◆ **TEXT SECTION**
########

Essay Mill Market Trend
Cursive Technology, Inc
Verify authorship, calculate effort, and build transparency through the writing process. Now available on Moodle LMS.
We’ve been keeping the Essay Mill Database up to date on a monthly basis (Feb ‘24 numbers will be out mid-March) but it’s been a while since we posted about them.?
This month, we added a new category labeled “AI Cheating Tech.” This isn’t a widely used phrase, we're using it to highlight a mixed bag of tools and services that either actively circumvent academic integrity tools like AI classifiers or Plagiarism detectors or are designed to be (or could be) used during assessments.?
Among our list, a few are for answering quiz/multiple choice questions, several are explicitly for writing papers (but offer some pretty amazing productivity tools as well), and still others are explicitly advertised as tools to “Bypass AI Detectors” (below). Several have very legitimate business use cases for content marketing and copywriting and require some additional research.?

########

◆ **INFORMATION SHOWN**

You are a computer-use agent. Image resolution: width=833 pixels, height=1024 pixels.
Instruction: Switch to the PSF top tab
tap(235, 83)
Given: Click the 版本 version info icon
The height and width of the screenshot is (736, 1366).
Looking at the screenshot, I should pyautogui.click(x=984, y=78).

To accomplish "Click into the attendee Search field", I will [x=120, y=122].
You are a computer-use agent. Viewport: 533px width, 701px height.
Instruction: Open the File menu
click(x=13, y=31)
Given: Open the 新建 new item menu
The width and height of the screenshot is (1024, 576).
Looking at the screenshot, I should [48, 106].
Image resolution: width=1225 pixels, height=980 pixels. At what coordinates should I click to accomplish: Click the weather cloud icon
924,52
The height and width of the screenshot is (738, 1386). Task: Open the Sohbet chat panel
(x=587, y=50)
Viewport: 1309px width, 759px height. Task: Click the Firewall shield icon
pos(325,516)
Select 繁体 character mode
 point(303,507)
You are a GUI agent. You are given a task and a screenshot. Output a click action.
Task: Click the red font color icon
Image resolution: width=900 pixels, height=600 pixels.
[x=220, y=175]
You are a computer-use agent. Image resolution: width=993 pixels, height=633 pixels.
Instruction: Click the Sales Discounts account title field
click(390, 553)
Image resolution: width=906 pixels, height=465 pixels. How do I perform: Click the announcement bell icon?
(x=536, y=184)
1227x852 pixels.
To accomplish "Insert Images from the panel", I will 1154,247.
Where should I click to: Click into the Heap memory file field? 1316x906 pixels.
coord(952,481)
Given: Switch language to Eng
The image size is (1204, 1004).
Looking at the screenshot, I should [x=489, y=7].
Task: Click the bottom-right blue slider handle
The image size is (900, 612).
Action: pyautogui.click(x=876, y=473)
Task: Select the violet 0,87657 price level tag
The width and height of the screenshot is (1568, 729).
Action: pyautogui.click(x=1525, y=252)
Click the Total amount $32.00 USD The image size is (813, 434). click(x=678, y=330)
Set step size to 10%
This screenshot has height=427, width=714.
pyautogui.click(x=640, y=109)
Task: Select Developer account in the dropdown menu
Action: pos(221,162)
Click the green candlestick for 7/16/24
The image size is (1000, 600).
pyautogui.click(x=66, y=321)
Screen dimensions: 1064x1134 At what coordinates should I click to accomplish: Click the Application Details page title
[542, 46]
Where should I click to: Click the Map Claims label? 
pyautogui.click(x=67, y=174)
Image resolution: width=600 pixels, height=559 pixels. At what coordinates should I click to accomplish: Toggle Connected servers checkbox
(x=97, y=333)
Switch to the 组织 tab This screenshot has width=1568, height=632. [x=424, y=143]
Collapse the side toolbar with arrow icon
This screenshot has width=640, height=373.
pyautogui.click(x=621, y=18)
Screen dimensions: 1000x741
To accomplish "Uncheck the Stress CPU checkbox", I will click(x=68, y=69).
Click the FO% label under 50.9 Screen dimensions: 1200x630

########

◆ **PROBLEM A**
In the Essay Mill Market Trend post, what purpose does the new "AI Cheating Tech" category serve? Answer in one to three sentences.
◆ **PROBLEM B**
Please rewrite the Essay Mill Market Trend post between "This month, we" and "some additional research.?", inclusive, changing "content marketing" to "brand marketing".
◆ **PROBLEM C**
Answer these questions using the Essay Mill Market Trend post:
(i) When will the February 2024 numbers be released?
(ii) On which platform is the product now available?
(iii) What is the new category added this month called?

◆ **WRITTEN ANSWER A**
The category highlights a mixed bag of tools and services that either actively circumvent academic integrity tools, such as AI classifiers or plagiarism detectors, or are designed to be (or could be) used during assessments. The post notes that the label itself isn't a widely used phrase.

◆ **WRITTEN ANSWER B**
This month, we added a new category labeled “AI Cheating Tech.” This isn’t a widely used phrase, we're using it to highlight a mixed bag of tools and services that either actively circumvent academic integrity tools like AI classifiers or Plagiarism detectors or are designed to be (or could be) used during assessments.?
Among our list, a few are for answering quiz/multiple choice questions, several are explicitly for writing papers (but offer some pretty amazing productivity tools as well), and still others are explicitly advertised as tools to “Bypass AI Detectors” (below). Several have very legitimate business use cases for brand marketing and copywriting and require some additional research.?

◆ **WRITTEN ANSWER C**
(i) Mid-March.
(ii) Moodle LMS.
(iii) "AI Cheating Tech."